Russell Jeung Dr. Russell Jeung is professor and the previous chair of Asian American Studies at SF State. He’s written books on race and religion. Last year, he co-founded Stop AAPI Hate, a project to document racism during COVID-19 and advocate for policy interventions.
Theresa Montaño is a Professor of Chicano/a Studies with an emphasis in education at CSU-Northridge She is also co-chair of the Liberated Ethnic Studies Model Curriculum Coalition and was a member of California’s Ethnic Studies Model Curriculum Advisory Committee. Dr. Montaño has more than 40 years in public education, she taught for 15 years K12 schools before moving into higher education. She is a professor of Chicana/Chicano Studies with an emphasis in education at California State University, Northridge (CSUN). As an active unionist, Montaño is the former CTA Vice President and active in the California Faculty Association. Her publications include two co-edited books, several research publications, essays and curriculum units.
Allyson Tintiangco-Cubales – Dr. Tintiangco-Cubales is a professor in the College of Ethnic Studies at San Francisco State University. She has worked with students, teachers, schools, and districts throughout the nation, including the San Francisco Unified School District, to co-develop Ethnic Studies, Gender Studies, Social Justice, and Filipino Language curriculum. She co-founded several programs and organizations that have spearheaded the curriculum and pedagogical development of Ethnic Studies including Pin@y Educational Partnerships (PEP) and Community Responsive Education (CRE).
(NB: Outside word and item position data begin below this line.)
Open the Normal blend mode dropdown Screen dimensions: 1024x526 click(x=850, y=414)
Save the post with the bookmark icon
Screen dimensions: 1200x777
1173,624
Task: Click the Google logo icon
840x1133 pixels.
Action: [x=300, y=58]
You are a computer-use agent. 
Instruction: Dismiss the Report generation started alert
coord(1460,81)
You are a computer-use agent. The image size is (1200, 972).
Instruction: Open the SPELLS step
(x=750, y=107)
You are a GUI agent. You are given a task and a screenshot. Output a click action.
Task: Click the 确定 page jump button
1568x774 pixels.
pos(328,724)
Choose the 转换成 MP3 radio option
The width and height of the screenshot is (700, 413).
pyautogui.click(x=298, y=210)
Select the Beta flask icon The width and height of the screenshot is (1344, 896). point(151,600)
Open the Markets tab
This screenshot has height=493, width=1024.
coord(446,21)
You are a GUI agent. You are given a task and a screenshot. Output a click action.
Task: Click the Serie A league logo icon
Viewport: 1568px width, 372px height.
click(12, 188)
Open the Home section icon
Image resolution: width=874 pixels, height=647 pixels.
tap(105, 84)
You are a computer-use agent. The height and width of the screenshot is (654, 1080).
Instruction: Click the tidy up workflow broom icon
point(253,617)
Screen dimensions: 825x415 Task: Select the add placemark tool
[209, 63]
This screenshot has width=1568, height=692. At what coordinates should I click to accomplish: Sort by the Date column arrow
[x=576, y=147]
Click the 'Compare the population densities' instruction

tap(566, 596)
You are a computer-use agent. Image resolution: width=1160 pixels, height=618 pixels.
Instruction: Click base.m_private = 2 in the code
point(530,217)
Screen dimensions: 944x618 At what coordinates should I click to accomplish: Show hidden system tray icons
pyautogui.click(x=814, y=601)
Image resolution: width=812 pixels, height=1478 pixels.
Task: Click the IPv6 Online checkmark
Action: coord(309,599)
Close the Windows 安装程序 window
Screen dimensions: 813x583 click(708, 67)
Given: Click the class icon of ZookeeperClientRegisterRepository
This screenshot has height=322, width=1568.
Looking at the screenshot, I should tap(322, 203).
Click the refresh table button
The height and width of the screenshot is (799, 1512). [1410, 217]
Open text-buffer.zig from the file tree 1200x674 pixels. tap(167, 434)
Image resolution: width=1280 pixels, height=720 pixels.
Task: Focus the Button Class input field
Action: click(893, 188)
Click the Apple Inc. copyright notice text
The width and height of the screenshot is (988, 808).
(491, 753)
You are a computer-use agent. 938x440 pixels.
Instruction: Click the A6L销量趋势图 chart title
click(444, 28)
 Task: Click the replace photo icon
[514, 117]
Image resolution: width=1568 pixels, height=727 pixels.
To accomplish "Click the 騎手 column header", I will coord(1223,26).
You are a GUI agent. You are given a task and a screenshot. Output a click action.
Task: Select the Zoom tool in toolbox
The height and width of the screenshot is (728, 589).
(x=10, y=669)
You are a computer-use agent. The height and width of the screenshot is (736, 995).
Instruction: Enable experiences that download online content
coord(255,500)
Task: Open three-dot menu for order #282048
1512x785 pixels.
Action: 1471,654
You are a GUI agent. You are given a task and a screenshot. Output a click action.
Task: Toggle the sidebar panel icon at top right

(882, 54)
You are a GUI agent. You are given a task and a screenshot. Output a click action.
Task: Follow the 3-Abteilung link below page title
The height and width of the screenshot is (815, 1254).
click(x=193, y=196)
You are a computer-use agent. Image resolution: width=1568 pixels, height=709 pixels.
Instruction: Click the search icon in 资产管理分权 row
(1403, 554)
Jason Ferreira Dr. Ferreira is Associate Professor in the Department of Race and Resistance Studies within the College of Ethnic Studies at San Francisco State University. His teaching and scholarship focus on the history of radicalism within and across community of color. Currently he is working on the first social history of the multiracial struggle that culminated in the BSU/TWLF-led student strike at San Francisco State, giving birth to not only the first Department of Black Studies but the only College of Ethnic Studies in the nation. Dr. Ferreira is also a co-founder of the Center for Political Education, a now twenty year old Movement institution in the Bay Area, whose ongoing mission is to provide a nonsectarian space dedicated to building strong movements and the Left through education, analysis, theory, dialogue, and activism. Over the years, he has served on the Board of Directors of SpeakOut: Institute for Democratic Education and Culture, the Freedom Archives, and as a founding member of the Coordinating Committee of the Howard Zinn Book Fair.